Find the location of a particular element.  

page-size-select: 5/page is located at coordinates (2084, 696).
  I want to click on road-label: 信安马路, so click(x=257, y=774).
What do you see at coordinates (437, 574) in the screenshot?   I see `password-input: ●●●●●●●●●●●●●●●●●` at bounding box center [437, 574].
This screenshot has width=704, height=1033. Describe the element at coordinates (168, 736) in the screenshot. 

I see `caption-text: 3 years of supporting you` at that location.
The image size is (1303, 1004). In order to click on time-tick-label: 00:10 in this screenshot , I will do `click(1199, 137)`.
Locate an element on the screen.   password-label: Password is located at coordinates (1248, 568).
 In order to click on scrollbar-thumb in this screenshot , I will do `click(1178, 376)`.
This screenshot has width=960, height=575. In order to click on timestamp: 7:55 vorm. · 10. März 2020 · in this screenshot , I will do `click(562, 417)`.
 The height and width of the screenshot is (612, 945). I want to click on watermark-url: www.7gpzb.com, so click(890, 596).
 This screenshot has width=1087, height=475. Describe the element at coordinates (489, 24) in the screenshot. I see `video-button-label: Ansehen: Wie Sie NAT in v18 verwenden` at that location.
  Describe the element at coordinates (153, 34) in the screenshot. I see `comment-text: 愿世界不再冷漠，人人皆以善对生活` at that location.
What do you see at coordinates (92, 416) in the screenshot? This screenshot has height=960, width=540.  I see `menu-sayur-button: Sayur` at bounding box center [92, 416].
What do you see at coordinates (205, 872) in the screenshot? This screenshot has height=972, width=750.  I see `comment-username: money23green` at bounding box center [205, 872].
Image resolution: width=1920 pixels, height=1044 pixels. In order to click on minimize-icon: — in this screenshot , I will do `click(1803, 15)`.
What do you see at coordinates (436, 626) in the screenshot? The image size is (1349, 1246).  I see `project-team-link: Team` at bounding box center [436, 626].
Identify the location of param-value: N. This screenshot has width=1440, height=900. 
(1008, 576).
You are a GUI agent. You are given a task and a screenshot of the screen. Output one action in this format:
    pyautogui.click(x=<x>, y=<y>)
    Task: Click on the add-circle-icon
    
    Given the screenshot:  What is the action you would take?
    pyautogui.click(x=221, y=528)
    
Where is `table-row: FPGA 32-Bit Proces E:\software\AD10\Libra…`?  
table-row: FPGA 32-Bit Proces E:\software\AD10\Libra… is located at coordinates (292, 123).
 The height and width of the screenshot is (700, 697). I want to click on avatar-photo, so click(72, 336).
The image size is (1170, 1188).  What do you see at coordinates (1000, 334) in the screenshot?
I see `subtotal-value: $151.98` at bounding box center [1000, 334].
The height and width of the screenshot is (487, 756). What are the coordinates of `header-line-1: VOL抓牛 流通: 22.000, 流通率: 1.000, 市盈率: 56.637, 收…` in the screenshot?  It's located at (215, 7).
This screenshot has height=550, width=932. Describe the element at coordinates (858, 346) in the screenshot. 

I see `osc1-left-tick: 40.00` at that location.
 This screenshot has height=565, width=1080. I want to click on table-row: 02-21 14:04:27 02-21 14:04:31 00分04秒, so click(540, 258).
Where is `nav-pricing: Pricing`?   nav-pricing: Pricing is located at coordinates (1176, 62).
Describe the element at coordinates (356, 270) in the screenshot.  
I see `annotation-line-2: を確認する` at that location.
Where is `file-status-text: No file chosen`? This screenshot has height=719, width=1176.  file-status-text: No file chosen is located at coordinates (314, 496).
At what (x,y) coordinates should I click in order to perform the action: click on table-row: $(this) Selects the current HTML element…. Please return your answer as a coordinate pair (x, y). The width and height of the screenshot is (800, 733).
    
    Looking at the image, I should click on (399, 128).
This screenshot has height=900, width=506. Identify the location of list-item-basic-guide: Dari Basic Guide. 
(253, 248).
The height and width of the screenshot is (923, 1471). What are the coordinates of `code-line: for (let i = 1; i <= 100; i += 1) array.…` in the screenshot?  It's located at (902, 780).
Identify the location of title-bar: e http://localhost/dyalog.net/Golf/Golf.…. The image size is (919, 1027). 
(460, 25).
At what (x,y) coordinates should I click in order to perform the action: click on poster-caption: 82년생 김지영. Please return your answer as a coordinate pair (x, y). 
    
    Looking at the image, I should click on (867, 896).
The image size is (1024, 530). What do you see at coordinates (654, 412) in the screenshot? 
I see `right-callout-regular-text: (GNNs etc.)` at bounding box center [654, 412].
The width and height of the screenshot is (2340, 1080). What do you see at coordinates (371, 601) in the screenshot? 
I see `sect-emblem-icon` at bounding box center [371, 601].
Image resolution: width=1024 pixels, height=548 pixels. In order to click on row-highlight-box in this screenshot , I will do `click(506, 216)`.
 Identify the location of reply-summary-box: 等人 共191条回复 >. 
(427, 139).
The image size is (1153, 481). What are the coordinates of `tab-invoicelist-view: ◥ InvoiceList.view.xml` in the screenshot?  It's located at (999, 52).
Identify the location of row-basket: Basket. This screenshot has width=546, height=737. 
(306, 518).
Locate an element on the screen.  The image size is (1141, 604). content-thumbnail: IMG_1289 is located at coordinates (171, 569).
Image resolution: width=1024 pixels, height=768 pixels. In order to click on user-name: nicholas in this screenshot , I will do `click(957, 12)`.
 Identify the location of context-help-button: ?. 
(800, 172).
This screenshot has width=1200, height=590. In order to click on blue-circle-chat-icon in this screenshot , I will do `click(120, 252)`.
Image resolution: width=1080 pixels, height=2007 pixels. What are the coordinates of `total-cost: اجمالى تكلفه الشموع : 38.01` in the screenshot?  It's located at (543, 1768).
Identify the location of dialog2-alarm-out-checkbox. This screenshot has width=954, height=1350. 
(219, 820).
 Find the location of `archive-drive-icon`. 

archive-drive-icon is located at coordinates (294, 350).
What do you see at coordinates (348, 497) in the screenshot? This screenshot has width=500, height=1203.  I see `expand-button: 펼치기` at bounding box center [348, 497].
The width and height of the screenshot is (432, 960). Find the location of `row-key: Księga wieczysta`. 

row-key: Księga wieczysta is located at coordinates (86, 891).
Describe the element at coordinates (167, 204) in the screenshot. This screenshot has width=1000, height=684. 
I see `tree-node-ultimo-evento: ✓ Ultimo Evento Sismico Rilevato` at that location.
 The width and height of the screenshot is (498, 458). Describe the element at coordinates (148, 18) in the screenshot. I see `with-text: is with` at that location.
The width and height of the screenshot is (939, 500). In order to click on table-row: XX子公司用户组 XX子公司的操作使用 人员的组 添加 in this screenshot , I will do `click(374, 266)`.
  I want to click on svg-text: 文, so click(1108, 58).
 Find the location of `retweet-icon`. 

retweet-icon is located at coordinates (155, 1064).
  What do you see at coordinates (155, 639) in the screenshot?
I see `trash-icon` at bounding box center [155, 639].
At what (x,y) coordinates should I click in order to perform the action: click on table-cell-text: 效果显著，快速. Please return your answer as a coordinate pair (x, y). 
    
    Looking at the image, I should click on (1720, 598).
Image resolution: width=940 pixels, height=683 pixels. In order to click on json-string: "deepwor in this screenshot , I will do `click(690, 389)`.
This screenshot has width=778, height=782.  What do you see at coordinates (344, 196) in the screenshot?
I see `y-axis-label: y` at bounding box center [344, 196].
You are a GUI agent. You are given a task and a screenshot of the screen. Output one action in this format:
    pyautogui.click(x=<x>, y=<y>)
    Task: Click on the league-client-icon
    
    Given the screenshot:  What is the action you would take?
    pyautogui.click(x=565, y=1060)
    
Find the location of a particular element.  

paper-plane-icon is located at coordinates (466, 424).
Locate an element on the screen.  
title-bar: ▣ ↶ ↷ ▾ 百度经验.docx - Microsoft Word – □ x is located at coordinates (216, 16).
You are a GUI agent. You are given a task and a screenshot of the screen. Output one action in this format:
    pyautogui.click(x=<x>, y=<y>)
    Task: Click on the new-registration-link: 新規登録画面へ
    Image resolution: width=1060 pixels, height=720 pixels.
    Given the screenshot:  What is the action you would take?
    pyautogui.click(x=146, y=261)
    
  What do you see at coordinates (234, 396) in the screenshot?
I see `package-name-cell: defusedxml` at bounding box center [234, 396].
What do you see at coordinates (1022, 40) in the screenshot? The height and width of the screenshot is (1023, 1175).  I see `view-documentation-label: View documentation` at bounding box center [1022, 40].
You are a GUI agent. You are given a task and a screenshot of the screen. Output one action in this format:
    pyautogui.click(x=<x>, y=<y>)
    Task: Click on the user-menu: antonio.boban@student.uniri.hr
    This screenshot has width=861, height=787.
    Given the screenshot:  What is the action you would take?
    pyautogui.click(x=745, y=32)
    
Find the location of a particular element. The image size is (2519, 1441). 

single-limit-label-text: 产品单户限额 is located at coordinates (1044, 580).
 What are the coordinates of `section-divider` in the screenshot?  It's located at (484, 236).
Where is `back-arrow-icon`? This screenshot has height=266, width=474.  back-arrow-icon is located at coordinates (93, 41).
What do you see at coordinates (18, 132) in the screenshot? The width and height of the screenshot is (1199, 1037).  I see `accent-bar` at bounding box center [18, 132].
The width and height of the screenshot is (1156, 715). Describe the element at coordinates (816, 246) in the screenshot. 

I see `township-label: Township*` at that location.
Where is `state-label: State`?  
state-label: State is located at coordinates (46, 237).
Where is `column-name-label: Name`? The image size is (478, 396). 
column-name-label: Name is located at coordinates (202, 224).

-*-

_Exercise aim_
Reproduce only the lines from the one containing "on table-cell-text: 效果显著，快速." through the one containing "Looking at the image, I should click on (1720, 598).", replacing "return" with "give" and leaving everything else as it is.

_Response to this exercise_
At what (x,y) coordinates should I click in order to perform the action: click on table-cell-text: 效果显著，快速. Please give your answer as a coordinate pair (x, y). 
    
    Looking at the image, I should click on (1720, 598).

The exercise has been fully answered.